States should work on models that benefit India as a whole

Tata’s exit from Bengal is somehow largely perceived as a loss to both Tatas and West Bengal. But how much Bengal and Tatas would have actually gained, had they succeeded in operationalising the facility at Singur, remains doubtful. In fact, looking at the way things were shaping up there, a win for one would have always been a loss for the other. For, had the factory come up, for all the promises of generating employment by the Tatas – how much of it would have gone in productively engaging the farmers and their families would have always remained debatable. And going by the past precedence, to what extent Tatas would have been successful in running the factory remains equally doubtful. But then, the moot question is not who won. The entire perspective of winning and losing changes, the moment one looks beyond the micro-interests of an industrial house and that of one state, but for the nation as a whole. And in this case, the nation was a loser from the word go!

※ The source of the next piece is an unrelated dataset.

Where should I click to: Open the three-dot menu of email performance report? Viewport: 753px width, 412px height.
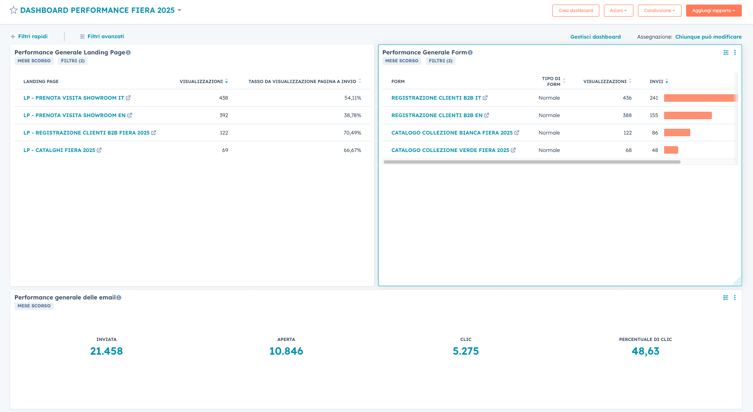click(x=735, y=297)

One just cannot rule this fact away that a Nano can be manufactured anywhere in the country, and not essentially on a fertile piece of land. Similarly, there are lot of means by which West Bengal can take the industrialisation route, not essentially with a Nano. For argument sake, playing around Bengal’s strength, why can’t the state government take the food processing route to industrialisation? Globally it is a known fact that food processing can go about generating huge economic value, and Bengal stands to gain for its inherent strength in terms of the supply chain. Moreover, this kind of forward linkages would not only help the industry to grow but would also help farmers directly associate themselves in the process, without losing anything. Similarly, why didn’t Tata in the first place decide to start its factory somewhere in Maharashtra or Tamilnadu, wherein it could have reaped the advantages to external economies, which these regions possess on account of their existing automobile manufacturing advantage.

And this has been the crux of the problem. Most of our state governments suffer from a herd mindset and thus always follow a collusive approach. It is a common sense that Bengal or a Punjab can easily become the food hub for India and for the world, and Karnataka and Andhra Pradesh can retain themselves as the technology hubs. Similarly, Jharkhand, Bihar and Orissa can play to their respective and inherent strength of minerals. In fact, it is prudent that each and every state works together and plan out a non-collusive and distinct course of industrialisation and progress. With time, each and every region has created its own inherent strengths, which have been either by a natural design or by legacy. And these strengths invariably have been instrumental in extending external economies to the existing industry, already. But rather than doing this, it seems most of our state governments are stubbornly chasing the same developmental model. It isn't a secret that it would take years and huge amount of resources to replicate another Chennai in Kolkata!! And frankly, that is what most of the state governments are trying to do. As a result, none of the states are able to exploit its existing resources to the fullest, and each one of them are operating much below their sub-optimal levels, leading to an unprecedented national loss!! It is high time that our state governments realise that instead of competing among each other, we need to work together towards mutual progress. At the end of the day, we are all a part of a larger revolution called ‘India”.


1 comment:

  1. Besides, I feel there should be a national planner commission which should interact wit state governments pinpoint best location for industries etc in respective states.